Sol lewitt, wall drawing 1, 1968   LeWitt's anti-subjective approach to art-making contrasted sharply with that of most Abstract Expressionist painters, who saw the canvas as an arena for the exploration of ethnical, spiritual, and existential concerns that were both personal and universal. LeWitt began making what he called "modular structures". Their pristine whiteness made them appear abstract. His structures had been based on predetermined elements that could be arranged and re-arranged to create a variety of works; his wall drawing operated on a similar principle, carried out according to rules the artist defined in advance. His desire was to bridge the boundaries between painting, sculpture, and architecture.

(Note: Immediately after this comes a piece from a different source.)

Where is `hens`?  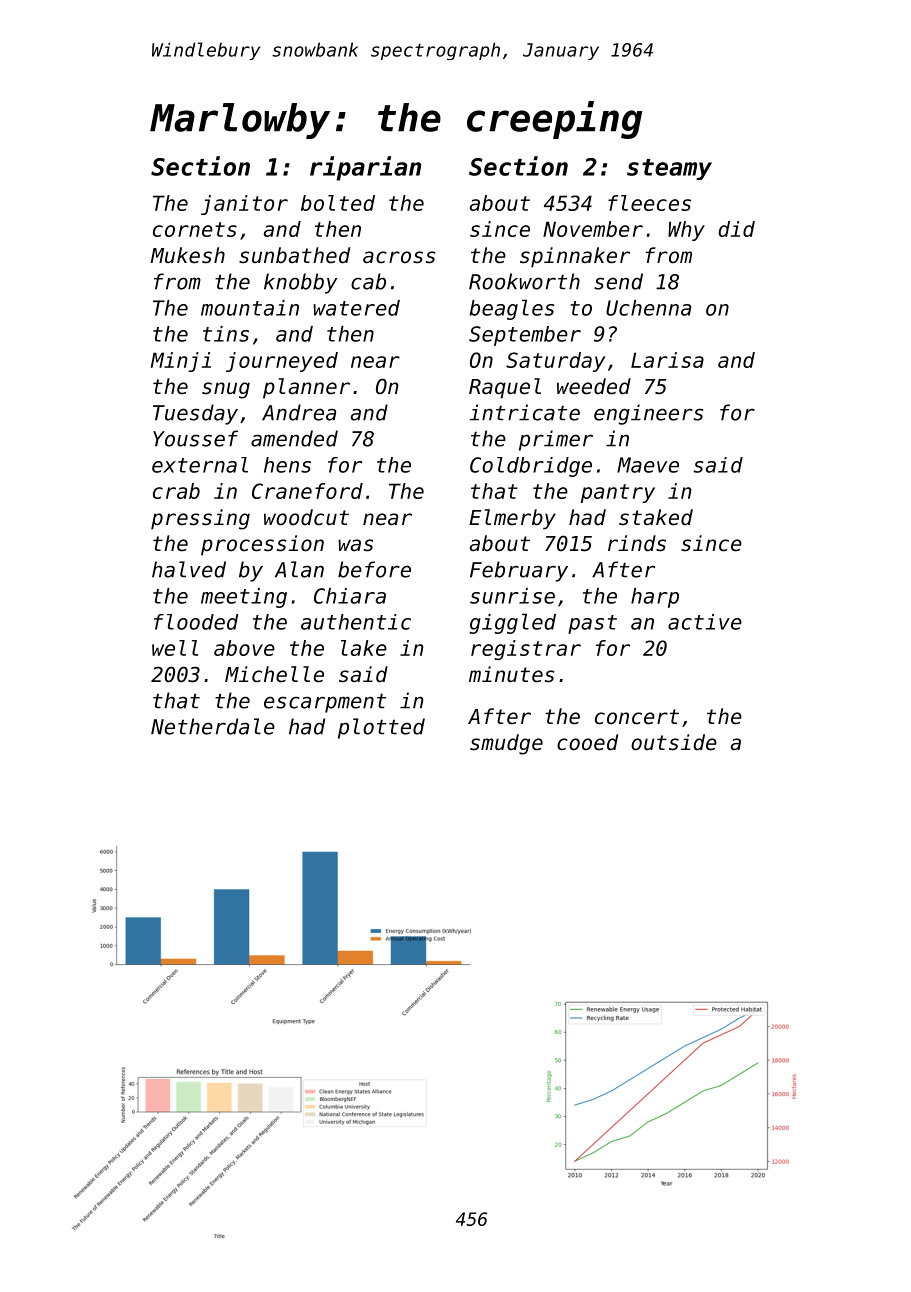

Joseph kosuth, one and three chairs, 1965   Kosuth developed a cerebral, philosophical approach to art-making, which he deepened through a more rigorous study of anthropology and philosophy. He cites Ad Reinhart's writings as an important precedent for his own, finding resonance with Reinhart's conviction that "art is art-as-art and everything else is everything else.   One of Kosuth's works was the "One and Three Chairs". It consisted of a wooden folding chair, a mounted photo of a chair, and a mounted photograph of the definition of chair. This posed many questions. The everyday chair becomes a different kind of object simply by being entered by the artist into a specific context , namely the art exhibition. Joseph kosuth, one and three chairs, 1965

Ed ruscha, every building on the sunset strip, 1966   Ruscha made Pop-style paintings that feature a single word executed in a cartoonish style against a fairly minimal background. He saw these paintings as transformative. He also made paintings of gas stations reduced to their bare geometric state and depicted at an exaggerated angle reminiscent of Hollywood films, in which buildings were shot from below to make them look imposing and strange.   Though Ruscha has perhaps ironically denied the influence of L.A. on his work "Every Building on the Sunset Strip" fully engages L.A.'s culture. Ed ruscha, every building on the sunset strip, 1966

Hans haake, news, 1969   Haake actively resists being photographed and has given few interviews , believing, as a true Conceptualist, that his work should stand on its own, and that he, as an artist, should not be an object of interest. Some of his early works also borrowed from minimalism.   Haake's 1969 work "News" originally consisted of a teleprinter connected to a live feed of political and economic news transmitted from wire services commonly employed by newsrooms around the world. Haake aimed to bring the outside world directly into the gallery through a constantly spooling machine that recorded events as they happened. What Haake was formulating out of his reflections on Minimal and Conceptual art would eventually develop into a robust genre of artistic practice that has been labeled "institutional critique."